The Miami Herald
July 29, 2001

CANF rift may open new doors

 The rift in the leadership ranks of the Cuban American National Foundation may be more than a generational changing of the guard, even more than a struggle for the
 hearts and minds of Miami's exile community.

 It may represent the emergence of an entirely new domestic Cuban-American image.

 The enduring posture of an obstinately isolated and self-focused Cuban community is crumbling at last.
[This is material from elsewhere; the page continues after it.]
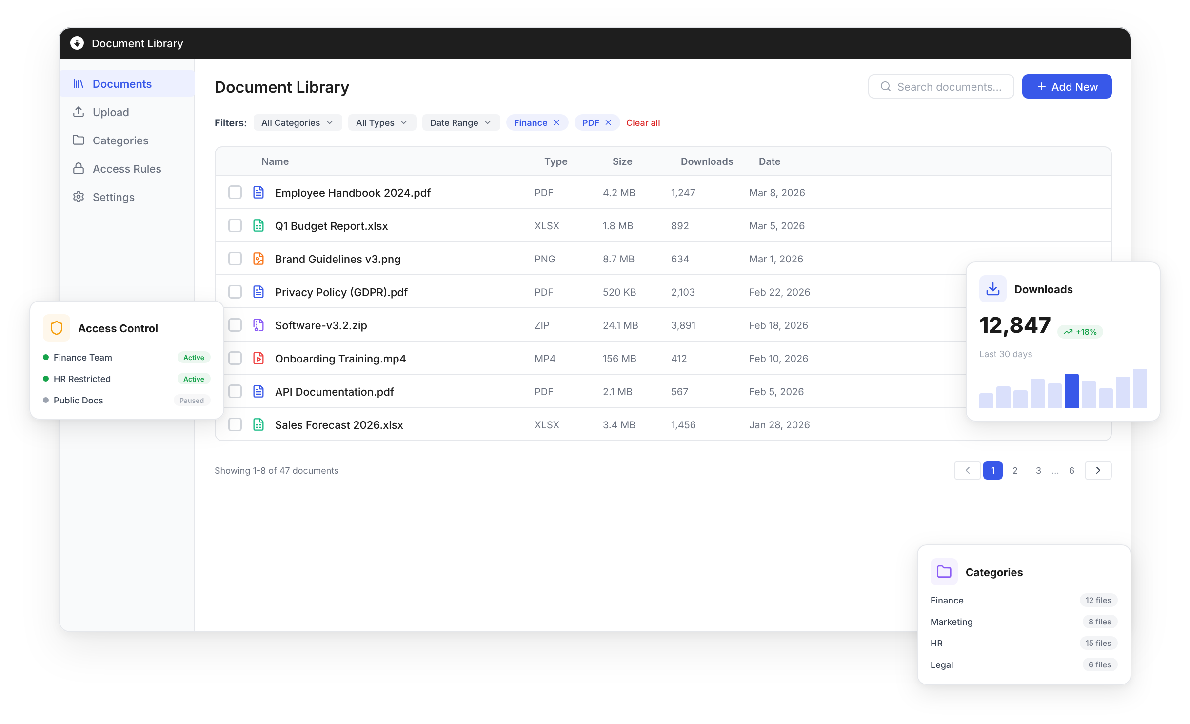
Task: Open Access Rules sidebar item
Action: (126, 169)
With the CANF shake-up, South Florida is witnessing the
 ascendancy of a new Cuban-American leadership intent on improving the community's image and nurturing better relations with its non-Cuban neighbors.
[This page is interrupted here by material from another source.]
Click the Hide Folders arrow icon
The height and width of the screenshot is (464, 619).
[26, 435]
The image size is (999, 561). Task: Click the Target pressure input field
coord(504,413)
 CANF spokeswoman and radio commentator Ninoska Pérez Castellón resigned last week, accusing Chairman Jorge Mas Santos of betraying the foundation's mission established by his late father, Jorge Mas Canosa.

 It's no surprise that the exile old guard is annoyed with Mas Santos' departure from the stubbornly hard-line strategies of the past.

 The surprise is that Mas Santos absorbed the blow from Pérez Castellón without flinching. His message: Go ahead and leave if you want to.

 Mas Santos and other Cuban-American businessmen are keenly aware of the need to recast the image of Cuban Americans as engaging and accessible to others,
 something the early exiles never considered necessary.

 The Elián González crisis painfully dramatized how the Cuban community's social isolation had led to lack of empathy and support from other Americans, CANF
 Executive Director Joe García told me.

 ``The `We're right and everyone else be damned' attitude was fine during the Cold War, but it [became a problem] when our policy perspectives no longer had the
 comprehension of the nation,'' García said.

 Aside from twisting political arms in Washington, the old CANF of Mas Canosa never saw itself as having a domestic mission at all.

 Mas Canosa intensely loved America, yet was often dismissive, even openly scornful, of Americans.

 That was forgivable up to a point: He had a right to be proud of Cuban immigrants' accomplishments.

 But that pride blinded Mas Canosa to the value of turning his neighbors into friends. Only money and the political leverage it bought in the fight against Castro mattered to him.

 Mas Canosa's give-no-quarter stridency established a tense and often cold relationship between the Cuban community and its neighbors. He had no interest in our world, and we were welcomed into his world only on his terms.

 His attitude, regrettably, became the exile prototype, and many Cuban Americans of his generation adopted it without challenge. His minions came to believe, as he did, that while America was great, Americans were superfluous. Good personal relations with others simply wasn't a priority.

 The exile community thus erected a type of gilded cocoon for itself, featuring remarkable prosperity amid social isolation. Cuban-American self-sufficiency, a textbook model of immigrant economic progress, had a calamitous downside: Few Cuban immigrants were exposed to the norteamericano  mind-set, and never understood it.

 The early exiles mistakenly believed that the righteousness of their political cause alone was enough to merit the respect of American citizens.

 They never appreciated how highly native-born Americans value comity and fellowship in establishing relationships. We're not inclined to like a person -- or listen to his politics -- until we've shaken his hand, broken bread and stared him in the eye to probe his character.

 Mas Santos and his peers grew up as Americans and know the American psyche. That awareness could change the image of Cuban Americans -- and open doors long closed to their South Florida neighbors.